→ **Task**: Write out the stretch of items below from the line containing "Image resolution: width=736" through the line containing "click(x=1415, y=528)", copying each line exactly as it appears.

→ **Material**:
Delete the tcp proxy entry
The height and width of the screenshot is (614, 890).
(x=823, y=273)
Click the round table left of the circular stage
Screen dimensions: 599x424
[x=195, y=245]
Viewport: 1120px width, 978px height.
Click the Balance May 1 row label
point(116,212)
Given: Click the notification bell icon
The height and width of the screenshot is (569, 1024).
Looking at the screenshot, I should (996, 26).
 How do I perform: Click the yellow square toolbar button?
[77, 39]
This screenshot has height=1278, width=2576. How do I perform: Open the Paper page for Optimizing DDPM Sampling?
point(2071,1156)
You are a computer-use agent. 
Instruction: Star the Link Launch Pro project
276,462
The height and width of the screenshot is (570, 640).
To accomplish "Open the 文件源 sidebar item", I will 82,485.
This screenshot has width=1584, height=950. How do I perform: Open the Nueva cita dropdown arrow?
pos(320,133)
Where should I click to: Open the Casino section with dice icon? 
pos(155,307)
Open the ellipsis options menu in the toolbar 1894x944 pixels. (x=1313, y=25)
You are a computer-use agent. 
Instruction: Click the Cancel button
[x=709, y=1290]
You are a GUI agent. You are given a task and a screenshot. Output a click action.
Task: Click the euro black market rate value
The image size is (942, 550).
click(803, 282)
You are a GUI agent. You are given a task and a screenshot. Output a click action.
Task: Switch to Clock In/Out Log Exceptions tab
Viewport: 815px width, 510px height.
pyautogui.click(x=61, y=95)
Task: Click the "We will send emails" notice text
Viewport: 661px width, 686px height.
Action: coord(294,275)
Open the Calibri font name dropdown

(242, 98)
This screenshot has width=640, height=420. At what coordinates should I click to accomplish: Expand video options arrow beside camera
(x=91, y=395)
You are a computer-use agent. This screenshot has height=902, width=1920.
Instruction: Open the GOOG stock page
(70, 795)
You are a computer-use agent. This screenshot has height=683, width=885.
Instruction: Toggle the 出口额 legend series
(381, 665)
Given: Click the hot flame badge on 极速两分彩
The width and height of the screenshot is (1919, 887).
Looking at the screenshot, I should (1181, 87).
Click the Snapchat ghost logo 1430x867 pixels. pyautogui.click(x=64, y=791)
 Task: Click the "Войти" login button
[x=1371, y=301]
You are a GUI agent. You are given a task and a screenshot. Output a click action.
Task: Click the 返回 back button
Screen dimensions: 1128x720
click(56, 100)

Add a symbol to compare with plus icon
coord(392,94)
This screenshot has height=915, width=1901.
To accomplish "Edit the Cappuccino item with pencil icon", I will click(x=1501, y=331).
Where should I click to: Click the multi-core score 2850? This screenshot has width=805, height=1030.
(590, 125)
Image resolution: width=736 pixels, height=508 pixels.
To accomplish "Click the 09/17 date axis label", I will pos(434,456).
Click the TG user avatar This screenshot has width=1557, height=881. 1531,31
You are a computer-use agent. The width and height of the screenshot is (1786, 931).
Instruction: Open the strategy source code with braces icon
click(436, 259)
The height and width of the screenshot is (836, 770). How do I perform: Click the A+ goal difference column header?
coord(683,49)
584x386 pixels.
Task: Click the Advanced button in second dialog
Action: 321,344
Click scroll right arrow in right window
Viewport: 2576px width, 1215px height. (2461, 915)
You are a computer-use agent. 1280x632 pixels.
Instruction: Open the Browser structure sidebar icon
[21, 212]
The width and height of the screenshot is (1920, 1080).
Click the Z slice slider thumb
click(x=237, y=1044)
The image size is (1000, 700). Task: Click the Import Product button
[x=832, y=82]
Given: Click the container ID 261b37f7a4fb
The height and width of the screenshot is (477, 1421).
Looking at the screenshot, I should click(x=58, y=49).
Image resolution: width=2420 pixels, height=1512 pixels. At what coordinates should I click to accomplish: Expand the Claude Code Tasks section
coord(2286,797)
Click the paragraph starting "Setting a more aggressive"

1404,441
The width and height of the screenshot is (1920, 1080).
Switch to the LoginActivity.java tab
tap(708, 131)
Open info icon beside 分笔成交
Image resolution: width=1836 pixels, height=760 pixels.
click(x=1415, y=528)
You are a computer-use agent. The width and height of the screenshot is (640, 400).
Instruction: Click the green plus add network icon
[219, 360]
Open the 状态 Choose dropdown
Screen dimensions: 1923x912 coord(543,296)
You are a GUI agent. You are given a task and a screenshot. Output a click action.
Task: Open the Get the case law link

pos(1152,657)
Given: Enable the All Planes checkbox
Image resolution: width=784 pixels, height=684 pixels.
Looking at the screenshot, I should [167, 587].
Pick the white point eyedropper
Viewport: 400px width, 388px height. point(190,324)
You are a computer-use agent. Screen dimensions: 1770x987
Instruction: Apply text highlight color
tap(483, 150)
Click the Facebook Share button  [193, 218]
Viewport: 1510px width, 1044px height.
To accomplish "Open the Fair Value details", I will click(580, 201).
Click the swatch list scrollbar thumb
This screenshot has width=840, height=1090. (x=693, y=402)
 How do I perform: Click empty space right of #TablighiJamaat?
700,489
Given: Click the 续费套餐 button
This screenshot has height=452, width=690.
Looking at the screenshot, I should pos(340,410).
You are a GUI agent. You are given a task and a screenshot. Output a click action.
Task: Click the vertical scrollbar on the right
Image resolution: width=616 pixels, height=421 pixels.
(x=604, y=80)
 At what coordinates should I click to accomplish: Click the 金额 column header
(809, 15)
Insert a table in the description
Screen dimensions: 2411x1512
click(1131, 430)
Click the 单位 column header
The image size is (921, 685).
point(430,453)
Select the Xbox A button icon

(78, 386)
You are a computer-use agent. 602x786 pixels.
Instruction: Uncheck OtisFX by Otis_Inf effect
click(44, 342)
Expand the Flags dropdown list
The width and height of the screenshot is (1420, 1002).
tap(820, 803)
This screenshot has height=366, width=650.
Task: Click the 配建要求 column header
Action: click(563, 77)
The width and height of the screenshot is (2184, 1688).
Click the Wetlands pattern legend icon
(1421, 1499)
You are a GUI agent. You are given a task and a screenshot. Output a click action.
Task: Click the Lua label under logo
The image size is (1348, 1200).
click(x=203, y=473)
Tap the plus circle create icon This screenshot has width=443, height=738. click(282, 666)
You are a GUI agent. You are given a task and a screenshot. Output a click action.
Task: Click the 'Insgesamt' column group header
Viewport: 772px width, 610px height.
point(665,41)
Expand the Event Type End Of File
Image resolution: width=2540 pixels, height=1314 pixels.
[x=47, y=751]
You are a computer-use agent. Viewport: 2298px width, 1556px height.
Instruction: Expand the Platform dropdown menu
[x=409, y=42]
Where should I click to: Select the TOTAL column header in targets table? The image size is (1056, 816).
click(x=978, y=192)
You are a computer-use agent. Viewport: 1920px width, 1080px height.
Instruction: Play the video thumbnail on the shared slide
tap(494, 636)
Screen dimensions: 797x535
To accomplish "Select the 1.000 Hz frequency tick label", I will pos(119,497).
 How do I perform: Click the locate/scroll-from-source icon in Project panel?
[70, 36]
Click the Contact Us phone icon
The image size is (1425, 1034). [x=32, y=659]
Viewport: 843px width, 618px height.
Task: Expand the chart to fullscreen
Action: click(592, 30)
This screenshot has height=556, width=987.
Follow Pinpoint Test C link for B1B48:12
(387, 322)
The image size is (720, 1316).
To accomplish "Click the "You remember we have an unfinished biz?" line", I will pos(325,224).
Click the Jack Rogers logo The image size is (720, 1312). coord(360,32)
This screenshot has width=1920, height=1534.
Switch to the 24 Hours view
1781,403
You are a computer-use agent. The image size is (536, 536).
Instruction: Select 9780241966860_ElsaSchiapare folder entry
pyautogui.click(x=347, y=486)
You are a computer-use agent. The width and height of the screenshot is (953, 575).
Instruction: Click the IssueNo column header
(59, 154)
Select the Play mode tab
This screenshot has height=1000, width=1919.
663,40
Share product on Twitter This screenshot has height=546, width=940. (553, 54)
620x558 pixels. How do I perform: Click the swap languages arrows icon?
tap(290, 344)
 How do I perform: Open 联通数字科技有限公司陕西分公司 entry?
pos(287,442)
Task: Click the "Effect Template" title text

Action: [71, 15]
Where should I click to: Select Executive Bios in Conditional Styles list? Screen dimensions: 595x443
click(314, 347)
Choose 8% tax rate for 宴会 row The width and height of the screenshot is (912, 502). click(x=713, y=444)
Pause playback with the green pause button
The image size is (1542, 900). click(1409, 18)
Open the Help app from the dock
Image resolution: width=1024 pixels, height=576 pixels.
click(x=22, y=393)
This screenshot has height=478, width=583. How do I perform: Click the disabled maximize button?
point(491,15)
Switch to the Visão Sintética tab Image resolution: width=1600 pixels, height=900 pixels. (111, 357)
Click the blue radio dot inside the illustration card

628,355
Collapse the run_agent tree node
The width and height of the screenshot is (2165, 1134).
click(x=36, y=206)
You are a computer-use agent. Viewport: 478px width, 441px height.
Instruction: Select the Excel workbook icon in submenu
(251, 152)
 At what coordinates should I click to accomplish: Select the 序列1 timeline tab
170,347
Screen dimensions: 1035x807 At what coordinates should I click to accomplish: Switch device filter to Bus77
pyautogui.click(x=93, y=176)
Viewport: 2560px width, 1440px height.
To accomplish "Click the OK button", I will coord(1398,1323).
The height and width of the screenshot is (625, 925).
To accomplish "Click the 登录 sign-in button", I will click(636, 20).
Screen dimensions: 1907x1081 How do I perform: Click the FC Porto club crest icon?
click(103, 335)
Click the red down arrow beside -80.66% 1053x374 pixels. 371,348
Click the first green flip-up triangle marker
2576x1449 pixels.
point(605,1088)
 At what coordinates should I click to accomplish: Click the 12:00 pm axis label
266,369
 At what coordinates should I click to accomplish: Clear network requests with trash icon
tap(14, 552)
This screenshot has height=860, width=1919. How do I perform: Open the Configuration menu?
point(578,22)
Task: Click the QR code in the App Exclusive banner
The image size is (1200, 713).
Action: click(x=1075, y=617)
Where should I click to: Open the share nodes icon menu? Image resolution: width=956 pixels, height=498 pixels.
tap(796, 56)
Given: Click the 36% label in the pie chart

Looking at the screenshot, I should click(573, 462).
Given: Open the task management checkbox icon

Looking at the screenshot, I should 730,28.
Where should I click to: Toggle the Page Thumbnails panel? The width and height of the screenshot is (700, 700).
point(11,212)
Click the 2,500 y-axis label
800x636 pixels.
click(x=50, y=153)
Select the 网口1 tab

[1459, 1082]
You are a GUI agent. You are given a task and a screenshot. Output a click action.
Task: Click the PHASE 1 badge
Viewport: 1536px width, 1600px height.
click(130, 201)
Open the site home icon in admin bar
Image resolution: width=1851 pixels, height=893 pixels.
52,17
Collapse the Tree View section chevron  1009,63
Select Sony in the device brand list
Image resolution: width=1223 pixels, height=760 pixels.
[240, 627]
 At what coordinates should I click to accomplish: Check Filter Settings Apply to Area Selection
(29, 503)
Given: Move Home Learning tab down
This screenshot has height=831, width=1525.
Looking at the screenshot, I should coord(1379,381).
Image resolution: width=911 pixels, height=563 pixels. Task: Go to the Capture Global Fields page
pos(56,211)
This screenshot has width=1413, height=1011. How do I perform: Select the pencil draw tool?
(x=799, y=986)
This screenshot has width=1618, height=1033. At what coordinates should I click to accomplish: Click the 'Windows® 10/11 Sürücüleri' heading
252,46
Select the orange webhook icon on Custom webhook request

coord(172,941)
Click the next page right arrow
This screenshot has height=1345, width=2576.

→ **The output**:
Image resolution: width=736 pixels, height=508 pixels.
To accomplish "Click the 09/17 date axis label", I will pos(434,456).
Click the TG user avatar This screenshot has width=1557, height=881. 1531,31
You are a computer-use agent. The width and height of the screenshot is (1786, 931).
Instruction: Open the strategy source code with braces icon
click(436, 259)
The height and width of the screenshot is (836, 770). How do I perform: Click the A+ goal difference column header?
coord(683,49)
584x386 pixels.
Task: Click the Advanced button in second dialog
Action: 321,344
Click scroll right arrow in right window
Viewport: 2576px width, 1215px height. (2461, 915)
You are a computer-use agent. 1280x632 pixels.
Instruction: Open the Browser structure sidebar icon
[21, 212]
The width and height of the screenshot is (1920, 1080).
Click the Z slice slider thumb
click(x=237, y=1044)
The image size is (1000, 700). Task: Click the Import Product button
[x=832, y=82]
Given: Click the container ID 261b37f7a4fb
The height and width of the screenshot is (477, 1421).
Looking at the screenshot, I should click(x=58, y=49).
Image resolution: width=2420 pixels, height=1512 pixels. At what coordinates should I click to accomplish: Expand the Claude Code Tasks section
coord(2286,797)
Click the paragraph starting "Setting a more aggressive"

1404,441
The width and height of the screenshot is (1920, 1080).
Switch to the LoginActivity.java tab
tap(708, 131)
Open info icon beside 分笔成交
Image resolution: width=1836 pixels, height=760 pixels.
click(x=1415, y=528)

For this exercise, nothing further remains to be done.